In jurisprudence there is a dispute about how tolerance and omission are related to one another. The prevailing opinion is based on different conceptual contents . While the omission is usually exhausted in inaction, the toleration (the toleration) is a special inaction, which is characterized by absolute passivity towards such foreign actions, against which resistance is obvious. When tolerating someone has to "put up with everything". Toleration and omission differ is whether the obligation of the debtor in connection with an authorization of the creditor is to act or not. Toleration is a non-hindrance to the performance of a third-party act, which can also consist in accepting an interference in one's own legal sphere . Tolerance is an "omission of contradiction or counteraction" and is characterized by the acceptance of foreign activity . The Palandt sees in the toleration a special form of the omission, which consists in the complete renunciation of defensive and counter-rights otherwise due.

Duty to tolerate

According to the tolerance theory, all rights of use require the use by the authorized user to be tolerated. The tolerance theory is based on the indivisibility of property , so that the rights of use are always in conflict with the owner's right of disposal. In order to defuse this conflict, the owner's obligation to tolerate arose.

A civil law obligation to tolerate is that a legal subject may be legally obliged to accept certain third-party activities. Obligations to tolerate play a role above all where someone contractually leaves the use of a thing or a right to others, but continues to bear the financial risk themselves. According to § 555a BGB, the tenant has to tolerate all measures that are necessary for the maintenance or repair of the rented property, which according to § 555d BGB also applies to modernization measures . A similar regulation can be found in § 588 BGB for the tenant . In the case of a superstructure beyond the property boundary , the neighbor must tolerate the superstructure in accordance with Section 912 (1) BGB, unless he has raised an objection before or immediately after crossing the border. The Notwegerecht sees in § 917 before BGB that the neighbors to resolve the lack of connection to a public way the use of their land have to tolerate to produce the required compound.

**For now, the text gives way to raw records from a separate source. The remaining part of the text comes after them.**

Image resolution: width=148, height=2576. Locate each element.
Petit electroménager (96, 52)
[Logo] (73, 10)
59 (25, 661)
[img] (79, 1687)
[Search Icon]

In the case of all continuing obligations such as rent , loan , lease or leasing , the owner expressly allows the owner (tenant, borrower, leaseholder or lessee) to use the object and must therefore tolerate use by the owner in accordance with the contract. Any other use is a misappropriation which, for example, the landlord does not have to tolerate and, if necessary, may not tolerate it according to legal regulations (prohibition of misappropriation). This also applies to easements ( usufruct , limited personal easement and easement ), which are connected with a right of use , so that the owner burdened with them is toleration or omission (§ § 1018 , § 1030 , § 1044 and § 1090 BGB), especially with rights of way . Pursuant to Section 93 of the Water Resources Act, the competent authority can oblige the owners and beneficiaries of land and surface waters to tolerate the passage of water and wastewater as well as the construction and maintenance of the associated facilities. Similar regulations exist for other line rights .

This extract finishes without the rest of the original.